### [WHAT TO WORK ON]
In the account below of the search for Cho Boon Poo's tomb, explain why Bukit Cina was ruled out first. Use one to three sentences.

Aunt Elizabeth, had the memory of an elephant! She vividly recalled that the cemetery was about a 40-minutes-drive from the Malacca Town, but had no inkling about the name of the cemetery. She further described that the cemetery was sliced into two by the main road, there was a cemetery on the left and another on the right, and Cho Poo’s was on the right. The tomb was relatively large and on a gentle-sloping plain. It faced a vast and beautiful paddy field. She added that the cemetery was on the land which once belonged to Cho Poo and was probably the private burial ground of the Cho family. Later, when the family was not doing well financially, it was sold to the Malacca’s Eng Choon Hway Kwan and it became a cemetery for the Eng Choon community. She thinks that the tomb should still be there, given the leisurely pace of development in Malaysia. She asked if I would be able to find the tomb. I told her that I could try. All her clues were useful, except for the paddy field. I told her that I doubt the paddy field in her memory still exists. Nevertheless, I took whatever clues that I could use and converted them into intelligent information.
Firstly, I eliminated Bukit Cina as it was near Malacca Town and therefore could not be a 40-minutes-drive. Next, I looked at the map of Jelutong cemetery but it was not sliced into two by any road. I asked a few Malaccan friends of other lesser-known cemeteries and searched the Google Map for them. Finally, I found a relatively small cemetery, probably no larger than 20 acres, which was dissected by a main road. It was away from the Malacca Town and would probably take about 30 minutes to get there by car. This was the Krubong Cemetery. To be certain that I had located the correct cemetery, I contacted a Malaccan friend who verified that this cemetery is indeed managed and owned by the Eng Choon Hway Kwan. He helped me to obtain the mobile contact of the tomb-keeper to locate the grave. With modern technology, I communicated with the tomb-keeper via Whatsapp to economize on the phone bill. Amazingly, he found the tomb the very next day. The search was completed successfully in less than a week since I started piecing the information together!
I informed aunt Elizabeth who was extremely excited and delighted with the news. We decided to go on a trip to Malacca to pay our respects to our common ancestor, Cho Boon Poo. He was the first ancestor who came to this part of the world to carve a better life for himself and his family. By braving the elements to come to the land across the Southern Seas, he had changed his destiny and that of all his descendants. It was through sheer grit and hard work that he built a successful business and owned vast plantations in Malacca and Seremban dealing in palm leaves, gambier, tapioca and rubber. We all had to be grateful to him for being able to lead good lives in Malaya and Singapore for six generations and counting. He married nyonya wives and that was how my Peranakan roots came about. Being a strict father, all his children were well-brought up and a few of his descendants took on key positions in the civil service.

### [DATA SEGMENT]

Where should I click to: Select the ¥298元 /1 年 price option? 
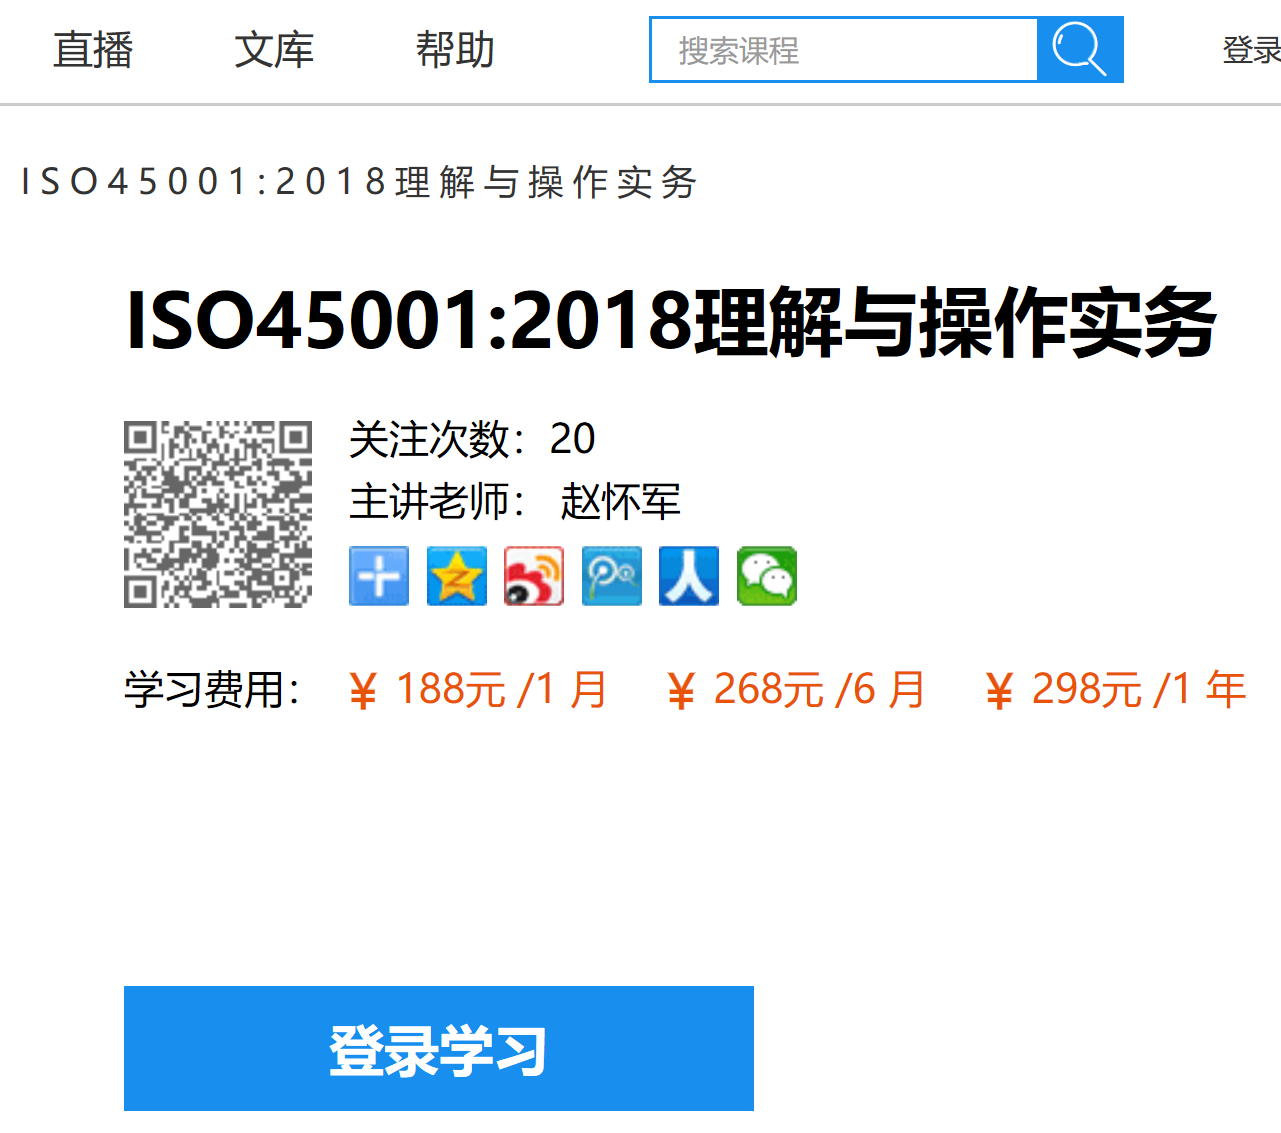pyautogui.click(x=1115, y=690)
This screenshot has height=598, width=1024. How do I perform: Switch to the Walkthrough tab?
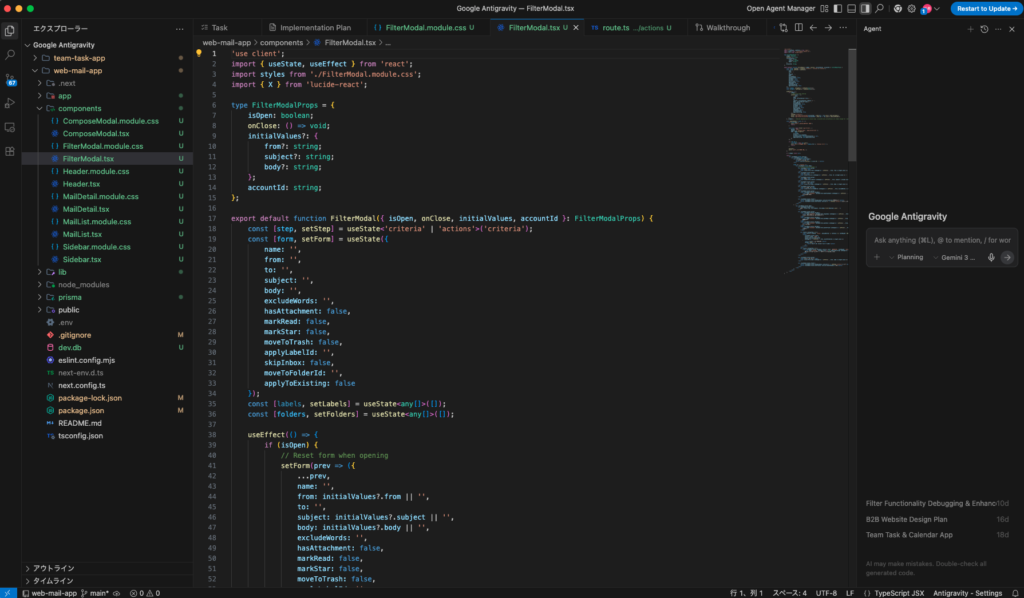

### [REPLY]
Bukit Cina was ruled out because it was near Malacca Town. Aunt Elizabeth remembered the cemetery as about a 40-minute drive from the town, so Bukit Cina could not have been the one.